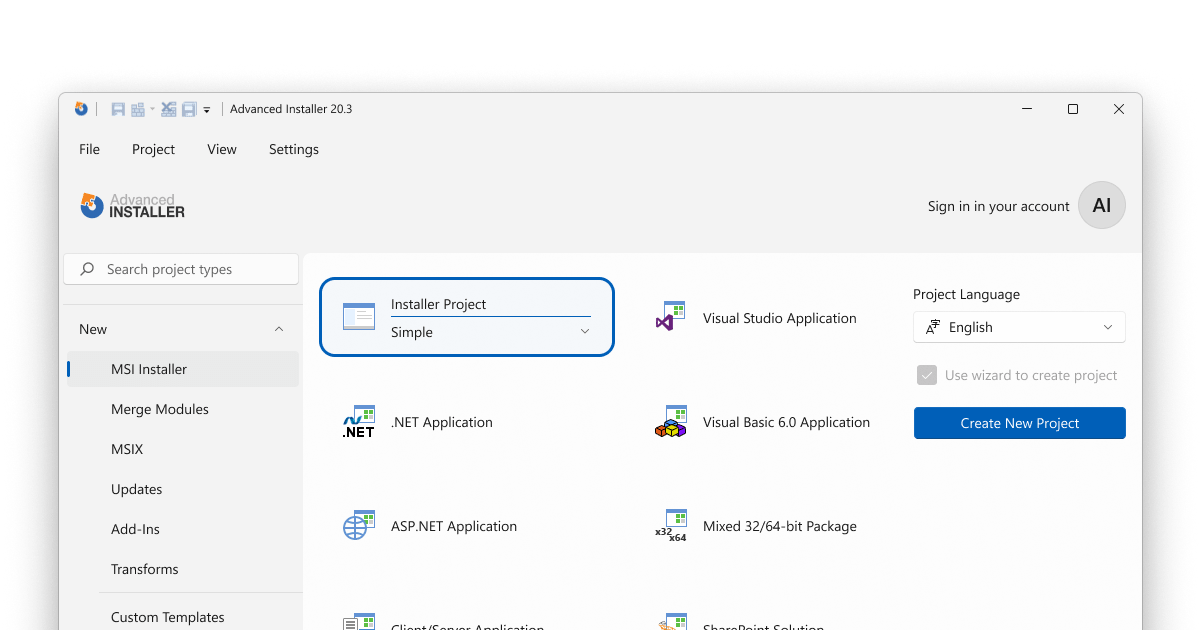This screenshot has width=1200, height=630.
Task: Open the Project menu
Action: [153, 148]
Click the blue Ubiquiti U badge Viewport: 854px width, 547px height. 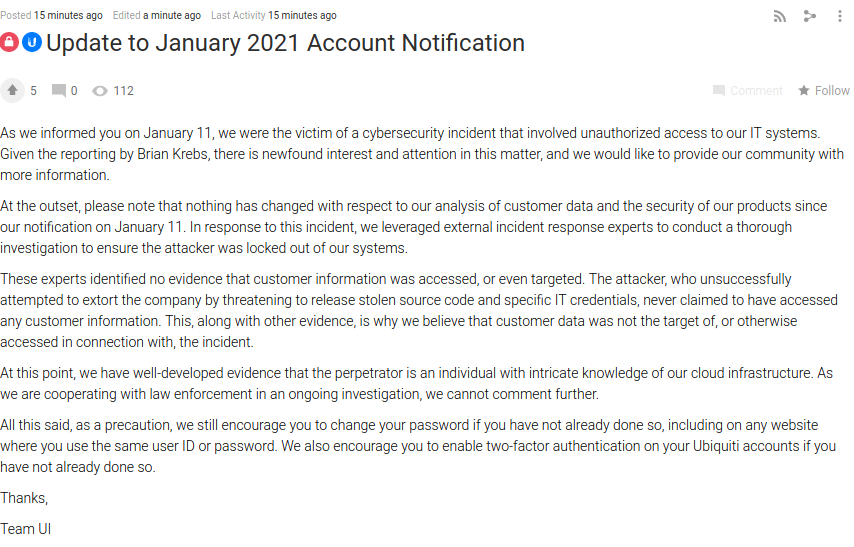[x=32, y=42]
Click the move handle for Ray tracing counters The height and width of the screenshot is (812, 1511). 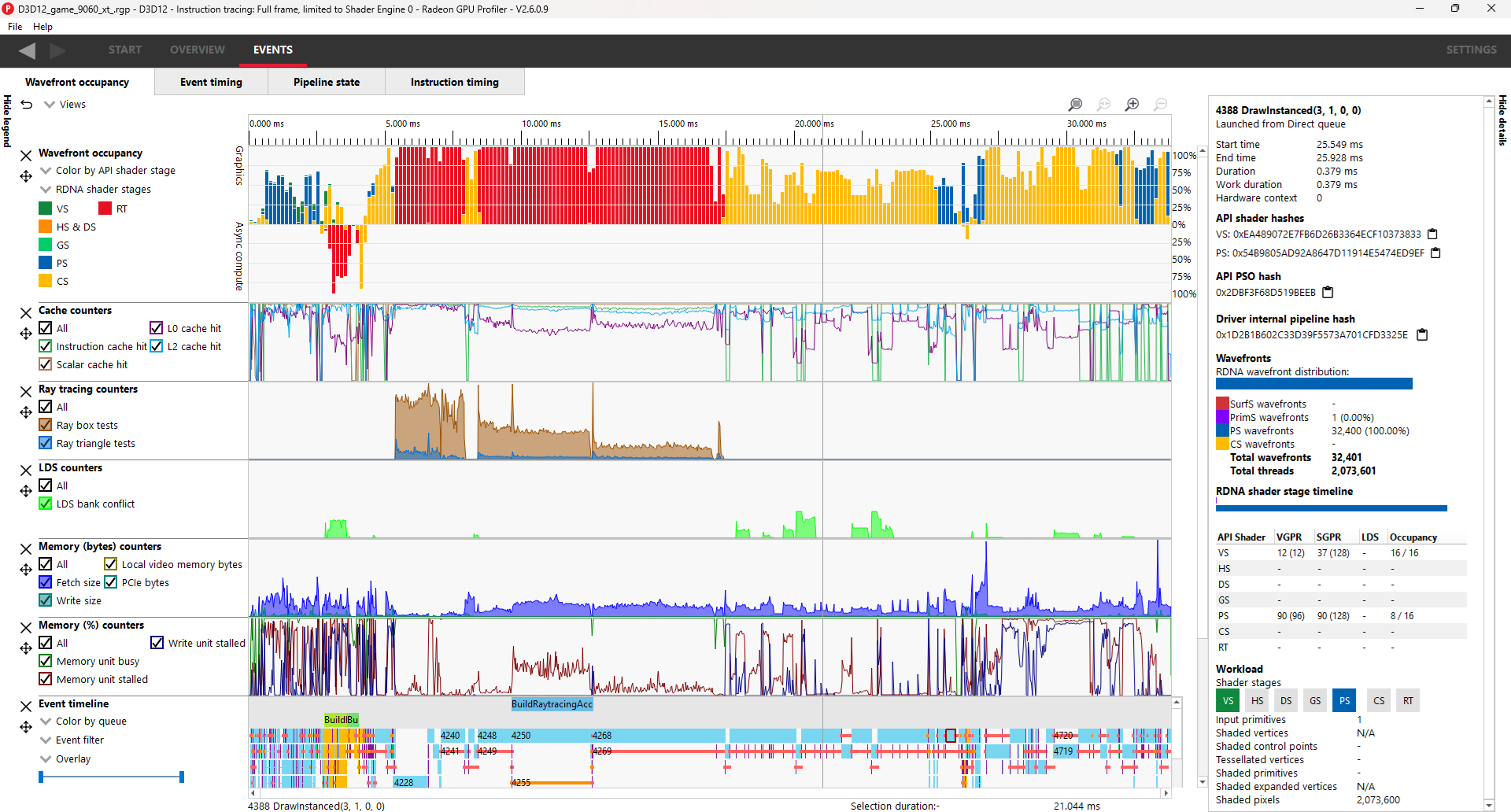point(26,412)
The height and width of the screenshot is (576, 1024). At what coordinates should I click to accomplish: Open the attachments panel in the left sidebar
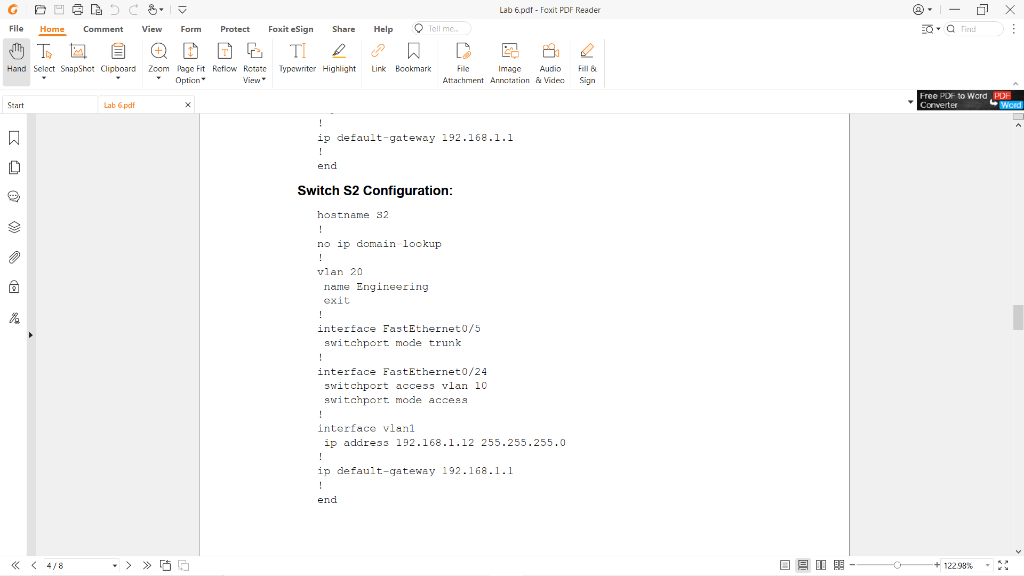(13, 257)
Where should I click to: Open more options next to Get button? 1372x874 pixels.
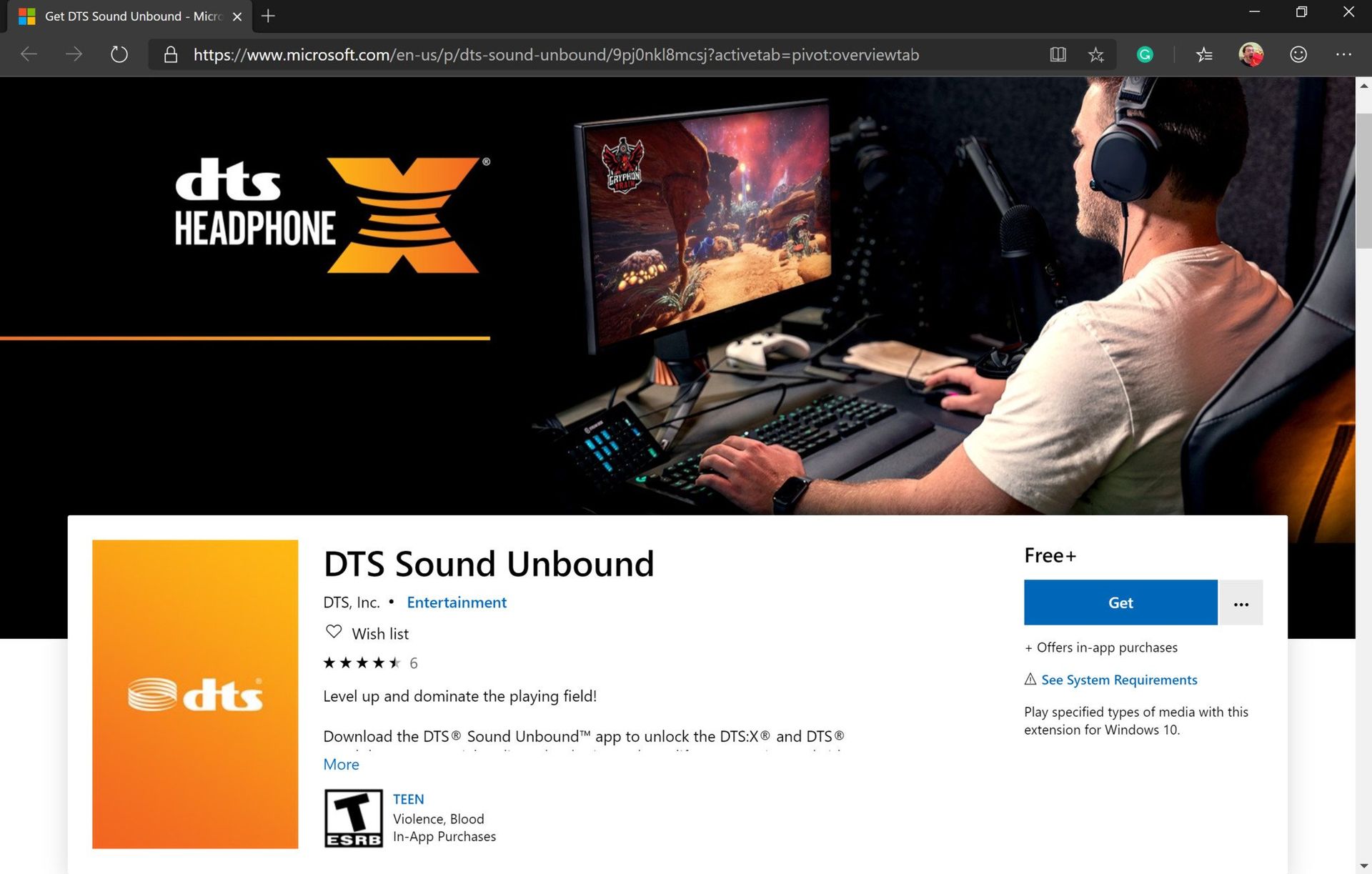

☆ ☆ ☆ ☆ ☆ ☆ ☆

__TASK TO CARRY OUT__:
Reproduce the records from the line containing "The height and width of the screenshot is (576, 1024)." through the end, swapping "attachments" for "comments" and changing nothing else. Leave the pictures out.

__RESULT OF THIS TASK__:
The height and width of the screenshot is (576, 1024). At what coordinates should I click to accomplish: Open the comments panel in the left sidebar
(13, 257)
Where should I click to: Open more options next to Get button? 1372x874 pixels.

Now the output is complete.